Excerpted passage>
So aside from dialectual differences, both people speak identically but write differently?


----------



## Lemminkäinen

panjabigator said:


> So aside from dialectual differences, both people speak identically but write differently?



Not really. Bokmål is closest to the dialect in Eastern Norway, especially in the Oslo areas, but it's used by most people in Eastern, Middle and Northern Norway, whose dialects are fairly different.

Nynorsk is mostly used in Western and Southern Norway, where the dialect is closer to nynorsk than bokmål (Ivar Aasen, the father of nynorsk, spent a lot of time gathering things from the Telemark dialect, as it is the one closest to the Old Norse tongue. After the period of equalisation politics in the 70s though, bokmål and nynorsk have become more and more similar). 

But as I said above, you don't speak any of these, just write them. Your dialect is closer to the one than the other, but a Western dialect can have a lot of words used in bokmål and still write nynorsk.

Provided data>
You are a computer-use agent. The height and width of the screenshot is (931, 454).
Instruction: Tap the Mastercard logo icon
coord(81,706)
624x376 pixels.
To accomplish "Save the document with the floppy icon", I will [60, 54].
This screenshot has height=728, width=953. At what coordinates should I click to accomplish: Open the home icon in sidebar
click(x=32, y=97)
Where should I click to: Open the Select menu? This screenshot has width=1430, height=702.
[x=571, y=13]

---

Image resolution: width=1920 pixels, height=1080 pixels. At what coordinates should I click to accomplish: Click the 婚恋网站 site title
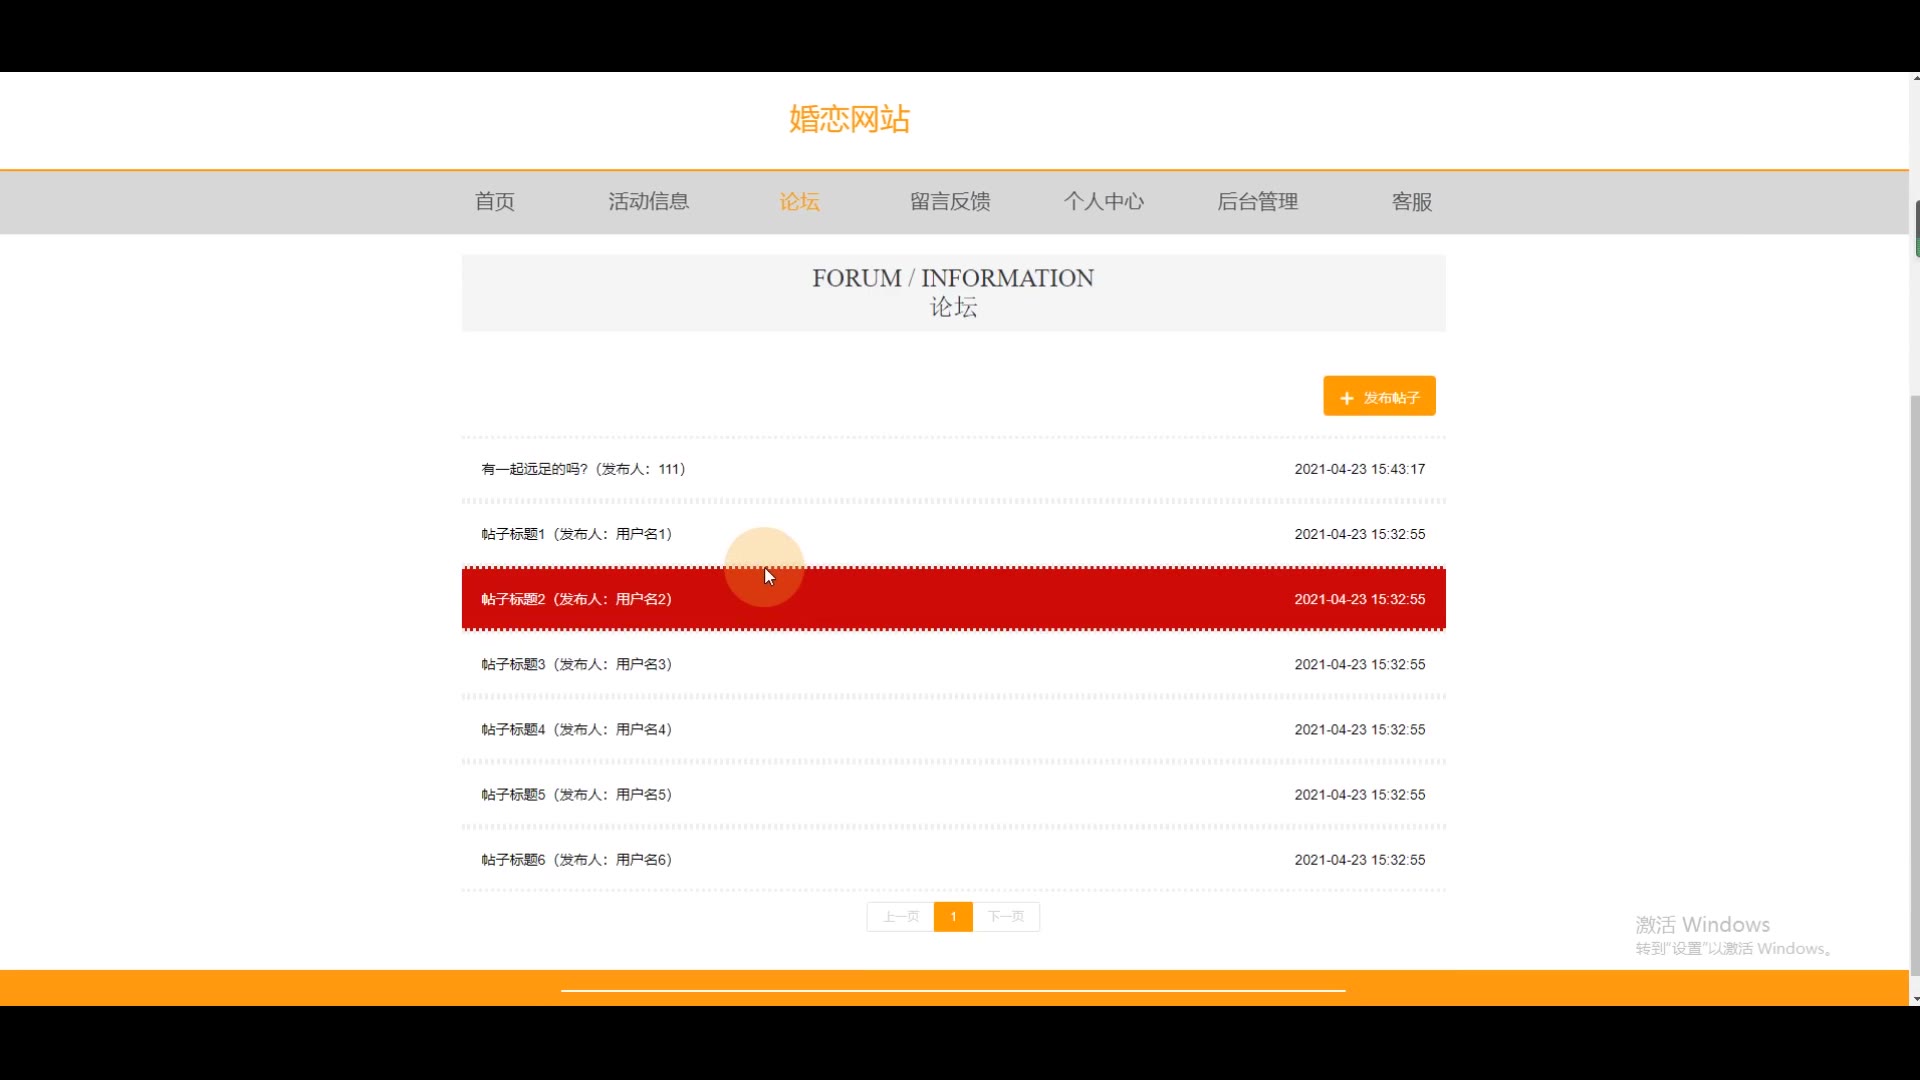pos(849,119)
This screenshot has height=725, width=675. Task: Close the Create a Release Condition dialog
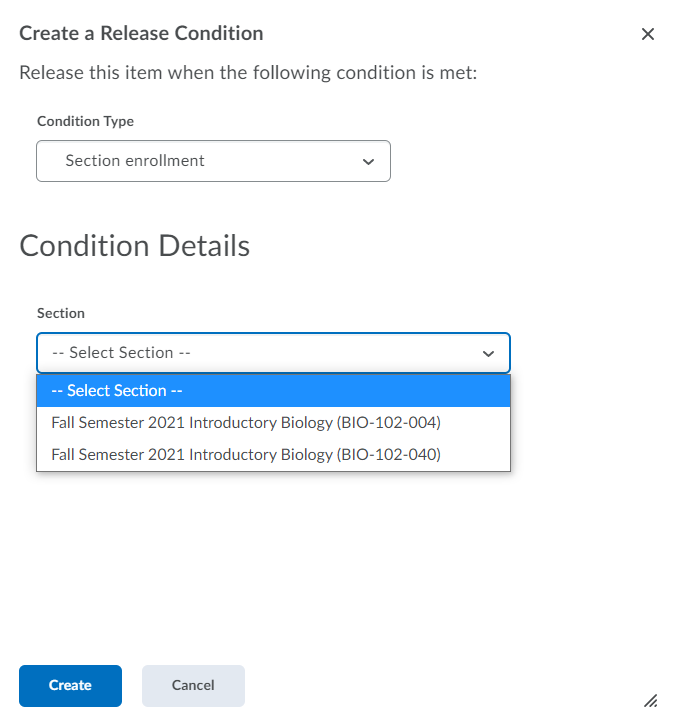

==

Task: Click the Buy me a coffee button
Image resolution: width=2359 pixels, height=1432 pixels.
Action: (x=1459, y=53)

What you are asked to do> Extend the forum thread on Bokmål and Nynorsk, picking up after its last sentence. Nothing in the records is needed here.

Result>
----------



## jazyk

I think it would be interesting for us foreigners to see the same text written in Bokmål and in Nynorsk just to give us a very rough idea. I think three lines would suffice.


----------



## Lemminkäinen

Ok, here's article 1 from the Declaration of Human Rights (English first, for reference):

All human beings are born free and equal in dignity and rights. They are endowed with reason and conscience and should act towards one another in a spirit of brotherhood.

_Bokmål:_ Alle mennesker er født frie og med samme menneskeverd og menneskerettigheter. De er utstyrt med fornuft og samvittighet og bør handle mot hverandre i brorskapets ånd.

_Nynorsk:_ Alle menneske er fødde til fridom og med same menneskeverd og menneskerettar. Dei har fått fornuft og samvit og skal leve med kvarandre som brør.

One of the most noticable features in nynorsk is how the bokmål suffixes an-, be-, -het and -else are very little used - they've been imported from German, something the language purists didn't like very much.
Of course, this gets interesting with the bokmål word *anbefalelse* (recommandation)  (Well, not really - it's *anbefaling* in nynorsk, which also is a synonym to *anbefalelse* in bokmål).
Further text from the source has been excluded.